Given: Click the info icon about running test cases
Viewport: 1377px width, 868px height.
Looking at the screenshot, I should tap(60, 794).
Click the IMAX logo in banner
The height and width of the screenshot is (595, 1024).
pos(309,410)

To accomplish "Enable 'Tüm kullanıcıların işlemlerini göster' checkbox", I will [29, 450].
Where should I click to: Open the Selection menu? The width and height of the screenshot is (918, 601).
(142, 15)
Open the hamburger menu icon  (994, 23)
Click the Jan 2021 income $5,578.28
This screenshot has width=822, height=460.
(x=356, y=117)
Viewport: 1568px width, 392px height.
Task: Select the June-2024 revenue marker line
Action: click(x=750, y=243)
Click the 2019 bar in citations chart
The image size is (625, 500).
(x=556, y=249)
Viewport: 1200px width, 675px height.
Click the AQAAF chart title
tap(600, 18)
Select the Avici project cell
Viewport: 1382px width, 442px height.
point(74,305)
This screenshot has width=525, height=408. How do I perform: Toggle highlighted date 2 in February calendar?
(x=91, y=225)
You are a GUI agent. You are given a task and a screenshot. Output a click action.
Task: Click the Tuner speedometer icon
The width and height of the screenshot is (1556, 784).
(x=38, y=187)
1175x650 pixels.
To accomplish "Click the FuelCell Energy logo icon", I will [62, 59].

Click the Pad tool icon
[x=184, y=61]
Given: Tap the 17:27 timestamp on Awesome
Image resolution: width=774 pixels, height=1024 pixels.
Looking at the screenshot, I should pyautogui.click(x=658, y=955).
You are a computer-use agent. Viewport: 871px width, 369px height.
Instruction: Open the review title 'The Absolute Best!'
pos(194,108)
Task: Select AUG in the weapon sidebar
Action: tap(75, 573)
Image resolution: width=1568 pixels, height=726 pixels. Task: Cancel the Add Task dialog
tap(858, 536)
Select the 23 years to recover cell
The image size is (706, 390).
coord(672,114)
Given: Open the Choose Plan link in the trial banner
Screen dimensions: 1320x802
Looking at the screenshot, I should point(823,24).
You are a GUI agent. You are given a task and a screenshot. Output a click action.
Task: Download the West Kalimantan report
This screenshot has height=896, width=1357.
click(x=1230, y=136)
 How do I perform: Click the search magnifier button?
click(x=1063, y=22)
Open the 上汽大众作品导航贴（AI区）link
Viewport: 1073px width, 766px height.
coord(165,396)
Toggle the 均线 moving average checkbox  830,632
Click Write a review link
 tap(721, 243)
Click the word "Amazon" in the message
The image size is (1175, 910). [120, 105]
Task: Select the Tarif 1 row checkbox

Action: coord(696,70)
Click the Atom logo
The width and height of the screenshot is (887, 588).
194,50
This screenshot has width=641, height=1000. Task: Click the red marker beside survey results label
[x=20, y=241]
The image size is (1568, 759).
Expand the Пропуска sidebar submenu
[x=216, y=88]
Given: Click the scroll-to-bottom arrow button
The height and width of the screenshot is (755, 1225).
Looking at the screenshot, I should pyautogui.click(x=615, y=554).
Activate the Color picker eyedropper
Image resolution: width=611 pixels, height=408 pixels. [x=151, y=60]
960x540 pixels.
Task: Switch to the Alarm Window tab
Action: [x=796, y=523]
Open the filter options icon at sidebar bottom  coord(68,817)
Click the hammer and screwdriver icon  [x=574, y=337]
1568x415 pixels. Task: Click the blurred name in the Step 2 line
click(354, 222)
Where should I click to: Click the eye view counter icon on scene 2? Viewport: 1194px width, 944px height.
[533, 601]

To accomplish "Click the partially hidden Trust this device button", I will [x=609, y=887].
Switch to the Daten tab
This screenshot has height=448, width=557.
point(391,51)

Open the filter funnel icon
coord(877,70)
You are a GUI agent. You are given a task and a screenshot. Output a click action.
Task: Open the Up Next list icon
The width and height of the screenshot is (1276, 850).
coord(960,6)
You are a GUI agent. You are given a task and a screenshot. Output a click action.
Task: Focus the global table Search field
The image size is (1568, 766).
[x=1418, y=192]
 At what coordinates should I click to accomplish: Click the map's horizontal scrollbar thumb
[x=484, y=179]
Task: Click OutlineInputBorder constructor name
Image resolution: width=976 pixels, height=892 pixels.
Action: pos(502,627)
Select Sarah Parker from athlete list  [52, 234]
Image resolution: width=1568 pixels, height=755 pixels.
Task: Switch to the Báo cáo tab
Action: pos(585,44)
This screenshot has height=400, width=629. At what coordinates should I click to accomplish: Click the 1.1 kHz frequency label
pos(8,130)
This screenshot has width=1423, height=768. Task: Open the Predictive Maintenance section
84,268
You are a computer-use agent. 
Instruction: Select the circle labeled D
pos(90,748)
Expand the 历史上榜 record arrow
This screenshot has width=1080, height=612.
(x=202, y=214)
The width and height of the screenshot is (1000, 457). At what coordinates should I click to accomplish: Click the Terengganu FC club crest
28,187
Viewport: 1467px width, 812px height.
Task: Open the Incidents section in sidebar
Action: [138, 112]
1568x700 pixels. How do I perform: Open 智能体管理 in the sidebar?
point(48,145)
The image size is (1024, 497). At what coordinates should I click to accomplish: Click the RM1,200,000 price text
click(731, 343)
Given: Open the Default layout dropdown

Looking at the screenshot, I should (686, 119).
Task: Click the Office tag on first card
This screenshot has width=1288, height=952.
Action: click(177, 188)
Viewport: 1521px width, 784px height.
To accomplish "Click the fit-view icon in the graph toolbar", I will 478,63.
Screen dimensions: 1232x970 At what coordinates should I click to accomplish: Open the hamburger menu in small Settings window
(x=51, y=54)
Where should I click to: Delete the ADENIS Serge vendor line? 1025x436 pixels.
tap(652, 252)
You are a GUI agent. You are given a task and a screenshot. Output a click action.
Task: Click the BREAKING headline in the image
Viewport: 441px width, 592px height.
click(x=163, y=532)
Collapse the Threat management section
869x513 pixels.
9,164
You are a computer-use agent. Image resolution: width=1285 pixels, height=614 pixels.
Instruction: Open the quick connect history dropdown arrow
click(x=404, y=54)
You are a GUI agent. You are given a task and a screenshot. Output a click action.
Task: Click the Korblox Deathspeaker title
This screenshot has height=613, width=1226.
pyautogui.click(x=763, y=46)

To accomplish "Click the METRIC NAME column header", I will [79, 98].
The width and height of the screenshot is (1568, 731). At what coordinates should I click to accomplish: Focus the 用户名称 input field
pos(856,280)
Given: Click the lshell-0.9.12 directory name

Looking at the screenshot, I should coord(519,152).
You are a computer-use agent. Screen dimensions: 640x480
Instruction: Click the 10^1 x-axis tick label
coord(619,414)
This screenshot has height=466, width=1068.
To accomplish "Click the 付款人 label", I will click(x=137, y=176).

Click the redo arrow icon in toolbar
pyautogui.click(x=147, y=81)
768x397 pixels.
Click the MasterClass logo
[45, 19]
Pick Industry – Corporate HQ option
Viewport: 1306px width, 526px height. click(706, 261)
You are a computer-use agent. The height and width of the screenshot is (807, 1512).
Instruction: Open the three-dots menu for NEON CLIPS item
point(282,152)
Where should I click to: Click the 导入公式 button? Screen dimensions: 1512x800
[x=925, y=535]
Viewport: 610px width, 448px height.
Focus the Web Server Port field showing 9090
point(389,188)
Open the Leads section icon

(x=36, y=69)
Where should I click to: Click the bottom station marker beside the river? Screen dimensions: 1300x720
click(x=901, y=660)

################

**What needs to be done**
Please copy all of the records above word for word.

**Answer below**
Given: Click the info icon about running test cases
Viewport: 1377px width, 868px height.
Looking at the screenshot, I should tap(60, 794).
Click the IMAX logo in banner
The height and width of the screenshot is (595, 1024).
pos(309,410)

To accomplish "Enable 'Tüm kullanıcıların işlemlerini göster' checkbox", I will [29, 450].
Where should I click to: Open the Selection menu? The width and height of the screenshot is (918, 601).
(142, 15)
Open the hamburger menu icon  (994, 23)
Click the Jan 2021 income $5,578.28
This screenshot has width=822, height=460.
(x=356, y=117)
Viewport: 1568px width, 392px height.
Task: Select the June-2024 revenue marker line
Action: click(x=750, y=243)
Click the 2019 bar in citations chart
The image size is (625, 500).
(x=556, y=249)
Viewport: 1200px width, 675px height.
Click the AQAAF chart title
tap(600, 18)
Select the Avici project cell
Viewport: 1382px width, 442px height.
point(74,305)
This screenshot has width=525, height=408. How do I perform: Toggle highlighted date 2 in February calendar?
(x=91, y=225)
You are a GUI agent. You are given a task and a screenshot. Output a click action.
Task: Click the Tuner speedometer icon
The width and height of the screenshot is (1556, 784).
(x=38, y=187)
1175x650 pixels.
To accomplish "Click the FuelCell Energy logo icon", I will [62, 59].

Click the Pad tool icon
[x=184, y=61]
Given: Tap the 17:27 timestamp on Awesome
Image resolution: width=774 pixels, height=1024 pixels.
Looking at the screenshot, I should pyautogui.click(x=658, y=955).
You are a computer-use agent. Viewport: 871px width, 369px height.
Instruction: Open the review title 'The Absolute Best!'
pos(194,108)
Task: Select AUG in the weapon sidebar
Action: tap(75, 573)
Image resolution: width=1568 pixels, height=726 pixels. Task: Cancel the Add Task dialog
tap(858, 536)
Select the 23 years to recover cell
The image size is (706, 390).
coord(672,114)
Given: Open the Choose Plan link in the trial banner
Screen dimensions: 1320x802
Looking at the screenshot, I should point(823,24).
You are a GUI agent. You are given a task and a screenshot. Output a click action.
Task: Download the West Kalimantan report
This screenshot has height=896, width=1357.
click(x=1230, y=136)
 How do I perform: Click the search magnifier button?
click(x=1063, y=22)
Open the 上汽大众作品导航贴（AI区）link
Viewport: 1073px width, 766px height.
coord(165,396)
Toggle the 均线 moving average checkbox  830,632
Click Write a review link
 tap(721, 243)
Click the word "Amazon" in the message
The image size is (1175, 910). [120, 105]
Task: Select the Tarif 1 row checkbox

Action: coord(696,70)
Click the Atom logo
The width and height of the screenshot is (887, 588).
194,50
This screenshot has width=641, height=1000. Task: Click the red marker beside survey results label
[x=20, y=241]
The image size is (1568, 759).
Expand the Пропуска sidebar submenu
[x=216, y=88]
Given: Click the scroll-to-bottom arrow button
The height and width of the screenshot is (755, 1225).
Looking at the screenshot, I should pyautogui.click(x=615, y=554).
Activate the Color picker eyedropper
Image resolution: width=611 pixels, height=408 pixels. [x=151, y=60]
960x540 pixels.
Task: Switch to the Alarm Window tab
Action: [x=796, y=523]
Open the filter options icon at sidebar bottom  coord(68,817)
Click the hammer and screwdriver icon  [x=574, y=337]
1568x415 pixels. Task: Click the blurred name in the Step 2 line
click(354, 222)
Where should I click to: Click the eye view counter icon on scene 2? Viewport: 1194px width, 944px height.
[533, 601]

To accomplish "Click the partially hidden Trust this device button", I will [x=609, y=887].
Switch to the Daten tab
This screenshot has height=448, width=557.
point(391,51)

Open the filter funnel icon
coord(877,70)
You are a GUI agent. You are given a task and a screenshot. Output a click action.
Task: Open the Up Next list icon
The width and height of the screenshot is (1276, 850).
coord(960,6)
You are a GUI agent. You are given a task and a screenshot. Output a click action.
Task: Focus the global table Search field
The image size is (1568, 766).
[x=1418, y=192]
 At what coordinates should I click to accomplish: Click the map's horizontal scrollbar thumb
[x=484, y=179]
Task: Click OutlineInputBorder constructor name
Image resolution: width=976 pixels, height=892 pixels.
Action: pos(502,627)
Select Sarah Parker from athlete list  [52, 234]
Image resolution: width=1568 pixels, height=755 pixels.
Task: Switch to the Báo cáo tab
Action: pos(585,44)
This screenshot has height=400, width=629. At what coordinates should I click to accomplish: Click the 1.1 kHz frequency label
pos(8,130)
This screenshot has width=1423, height=768. Task: Open the Predictive Maintenance section
84,268
You are a computer-use agent. 
Instruction: Select the circle labeled D
pos(90,748)
Expand the 历史上榜 record arrow
This screenshot has width=1080, height=612.
(x=202, y=214)
The width and height of the screenshot is (1000, 457). At what coordinates should I click to accomplish: Click the Terengganu FC club crest
28,187
Viewport: 1467px width, 812px height.
Task: Open the Incidents section in sidebar
Action: [138, 112]
1568x700 pixels. How do I perform: Open 智能体管理 in the sidebar?
point(48,145)
The image size is (1024, 497). At what coordinates should I click to accomplish: Click the RM1,200,000 price text
click(731, 343)
Given: Open the Default layout dropdown

Looking at the screenshot, I should (686, 119).
Task: Click the Office tag on first card
This screenshot has width=1288, height=952.
Action: click(177, 188)
Viewport: 1521px width, 784px height.
To accomplish "Click the fit-view icon in the graph toolbar", I will 478,63.
Screen dimensions: 1232x970 At what coordinates should I click to accomplish: Open the hamburger menu in small Settings window
(x=51, y=54)
Where should I click to: Delete the ADENIS Serge vendor line? 1025x436 pixels.
tap(652, 252)
You are a GUI agent. You are given a task and a screenshot. Output a click action.
Task: Click the BREAKING headline in the image
Viewport: 441px width, 592px height.
click(x=163, y=532)
Collapse the Threat management section
869x513 pixels.
9,164
You are a computer-use agent. Image resolution: width=1285 pixels, height=614 pixels.
Instruction: Open the quick connect history dropdown arrow
click(x=404, y=54)
You are a GUI agent. You are given a task and a screenshot. Output a click action.
Task: Click the Korblox Deathspeaker title
This screenshot has height=613, width=1226.
pyautogui.click(x=763, y=46)

To accomplish "Click the METRIC NAME column header", I will [79, 98].
The width and height of the screenshot is (1568, 731). At what coordinates should I click to accomplish: Focus the 用户名称 input field
pos(856,280)
Given: Click the lshell-0.9.12 directory name

Looking at the screenshot, I should coord(519,152).
You are a computer-use agent. Screen dimensions: 640x480
Instruction: Click the 10^1 x-axis tick label
coord(619,414)
This screenshot has height=466, width=1068.
To accomplish "Click the 付款人 label", I will click(x=137, y=176).

Click the redo arrow icon in toolbar
pyautogui.click(x=147, y=81)
768x397 pixels.
Click the MasterClass logo
[45, 19]
Pick Industry – Corporate HQ option
Viewport: 1306px width, 526px height. click(706, 261)
You are a computer-use agent. The height and width of the screenshot is (807, 1512).
Instruction: Open the three-dots menu for NEON CLIPS item
point(282,152)
Where should I click to: Click the 导入公式 button? Screen dimensions: 1512x800
[x=925, y=535]
Viewport: 610px width, 448px height.
Focus the Web Server Port field showing 9090
point(389,188)
Open the Leads section icon

(x=36, y=69)
Where should I click to: Click the bottom station marker beside the river? Screen dimensions: 1300x720
click(x=901, y=660)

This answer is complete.